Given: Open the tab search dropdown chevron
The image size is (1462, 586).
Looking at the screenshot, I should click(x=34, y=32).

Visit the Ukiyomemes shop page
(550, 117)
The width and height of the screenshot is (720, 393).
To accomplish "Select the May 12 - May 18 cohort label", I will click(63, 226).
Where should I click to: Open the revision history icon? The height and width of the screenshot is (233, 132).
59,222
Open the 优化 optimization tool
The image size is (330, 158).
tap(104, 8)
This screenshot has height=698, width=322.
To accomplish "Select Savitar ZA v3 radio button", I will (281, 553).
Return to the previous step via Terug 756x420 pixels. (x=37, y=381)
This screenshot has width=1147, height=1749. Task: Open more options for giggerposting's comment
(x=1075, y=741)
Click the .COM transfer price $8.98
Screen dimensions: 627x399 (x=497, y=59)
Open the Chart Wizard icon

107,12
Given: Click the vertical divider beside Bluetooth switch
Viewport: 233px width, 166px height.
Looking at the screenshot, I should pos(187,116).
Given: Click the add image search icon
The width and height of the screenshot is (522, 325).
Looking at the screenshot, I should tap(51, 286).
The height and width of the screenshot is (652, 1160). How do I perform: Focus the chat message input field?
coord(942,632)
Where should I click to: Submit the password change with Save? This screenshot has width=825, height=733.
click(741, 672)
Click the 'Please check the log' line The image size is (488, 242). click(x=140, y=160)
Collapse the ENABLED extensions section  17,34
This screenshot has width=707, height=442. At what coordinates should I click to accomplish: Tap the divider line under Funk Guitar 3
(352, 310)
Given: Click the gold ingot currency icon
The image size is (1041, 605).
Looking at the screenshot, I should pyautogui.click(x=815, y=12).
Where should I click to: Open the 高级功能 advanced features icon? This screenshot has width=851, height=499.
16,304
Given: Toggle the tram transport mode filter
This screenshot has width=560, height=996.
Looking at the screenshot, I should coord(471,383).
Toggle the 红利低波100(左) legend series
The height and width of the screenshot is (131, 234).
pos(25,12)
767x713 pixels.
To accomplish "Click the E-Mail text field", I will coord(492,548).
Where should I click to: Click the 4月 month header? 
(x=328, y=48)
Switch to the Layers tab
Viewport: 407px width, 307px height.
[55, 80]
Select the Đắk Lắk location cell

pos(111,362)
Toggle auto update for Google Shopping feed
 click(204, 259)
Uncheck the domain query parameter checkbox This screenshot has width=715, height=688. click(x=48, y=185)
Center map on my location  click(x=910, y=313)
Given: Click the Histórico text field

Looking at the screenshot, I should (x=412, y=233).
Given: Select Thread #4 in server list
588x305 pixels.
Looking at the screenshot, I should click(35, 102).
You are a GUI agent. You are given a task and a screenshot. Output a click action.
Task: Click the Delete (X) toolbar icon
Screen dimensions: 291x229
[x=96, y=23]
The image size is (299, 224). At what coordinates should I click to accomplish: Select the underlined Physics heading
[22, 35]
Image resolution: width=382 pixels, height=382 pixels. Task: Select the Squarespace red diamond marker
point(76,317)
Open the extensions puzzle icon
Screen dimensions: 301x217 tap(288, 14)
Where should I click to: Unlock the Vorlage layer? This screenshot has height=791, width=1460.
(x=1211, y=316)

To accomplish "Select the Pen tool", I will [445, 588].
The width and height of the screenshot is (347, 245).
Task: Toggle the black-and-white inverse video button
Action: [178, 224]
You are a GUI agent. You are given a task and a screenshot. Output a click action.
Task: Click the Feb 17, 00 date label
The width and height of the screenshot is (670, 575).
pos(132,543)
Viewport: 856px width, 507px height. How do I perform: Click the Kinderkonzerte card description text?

PROBLEM STATEMENT: Repeat all of the entries exactly.

OUTPUT:
Given: Open the tab search dropdown chevron
The image size is (1462, 586).
Looking at the screenshot, I should click(x=34, y=32).

Visit the Ukiyomemes shop page
(550, 117)
The width and height of the screenshot is (720, 393).
To accomplish "Select the May 12 - May 18 cohort label", I will click(63, 226).
Where should I click to: Open the revision history icon? The height and width of the screenshot is (233, 132).
59,222
Open the 优化 optimization tool
The image size is (330, 158).
tap(104, 8)
This screenshot has height=698, width=322.
To accomplish "Select Savitar ZA v3 radio button", I will (281, 553).
Return to the previous step via Terug 756x420 pixels. (x=37, y=381)
This screenshot has width=1147, height=1749. Task: Open more options for giggerposting's comment
(x=1075, y=741)
Click the .COM transfer price $8.98
Screen dimensions: 627x399 (x=497, y=59)
Open the Chart Wizard icon

107,12
Given: Click the vertical divider beside Bluetooth switch
Viewport: 233px width, 166px height.
Looking at the screenshot, I should pos(187,116).
Given: Click the add image search icon
The width and height of the screenshot is (522, 325).
Looking at the screenshot, I should tap(51, 286).
The height and width of the screenshot is (652, 1160). How do I perform: Focus the chat message input field?
coord(942,632)
Where should I click to: Submit the password change with Save? This screenshot has width=825, height=733.
click(741, 672)
Click the 'Please check the log' line The image size is (488, 242). click(x=140, y=160)
Collapse the ENABLED extensions section  17,34
This screenshot has width=707, height=442. At what coordinates should I click to accomplish: Tap the divider line under Funk Guitar 3
(352, 310)
Given: Click the gold ingot currency icon
The image size is (1041, 605).
Looking at the screenshot, I should pyautogui.click(x=815, y=12).
Where should I click to: Open the 高级功能 advanced features icon? This screenshot has width=851, height=499.
16,304
Given: Toggle the tram transport mode filter
This screenshot has width=560, height=996.
Looking at the screenshot, I should coord(471,383).
Toggle the 红利低波100(左) legend series
The height and width of the screenshot is (131, 234).
pos(25,12)
767x713 pixels.
To accomplish "Click the E-Mail text field", I will coord(492,548).
Where should I click to: Click the 4月 month header? 
(x=328, y=48)
Switch to the Layers tab
Viewport: 407px width, 307px height.
[55, 80]
Select the Đắk Lắk location cell

pos(111,362)
Toggle auto update for Google Shopping feed
 click(204, 259)
Uncheck the domain query parameter checkbox This screenshot has width=715, height=688. click(x=48, y=185)
Center map on my location  click(x=910, y=313)
Given: Click the Histórico text field

Looking at the screenshot, I should (x=412, y=233).
Given: Select Thread #4 in server list
588x305 pixels.
Looking at the screenshot, I should click(35, 102).
You are a GUI agent. You are given a task and a screenshot. Output a click action.
Task: Click the Delete (X) toolbar icon
Screen dimensions: 291x229
[x=96, y=23]
The image size is (299, 224). At what coordinates should I click to accomplish: Select the underlined Physics heading
[22, 35]
Image resolution: width=382 pixels, height=382 pixels. Task: Select the Squarespace red diamond marker
point(76,317)
Open the extensions puzzle icon
Screen dimensions: 301x217 tap(288, 14)
Where should I click to: Unlock the Vorlage layer? This screenshot has height=791, width=1460.
(x=1211, y=316)

To accomplish "Select the Pen tool", I will [445, 588].
The width and height of the screenshot is (347, 245).
Task: Toggle the black-and-white inverse video button
Action: [178, 224]
You are a GUI agent. You are given a task and a screenshot. Output a click action.
Task: Click the Feb 17, 00 date label
The width and height of the screenshot is (670, 575).
pos(132,543)
Viewport: 856px width, 507px height. How do I perform: Click the Kinderkonzerte card description text?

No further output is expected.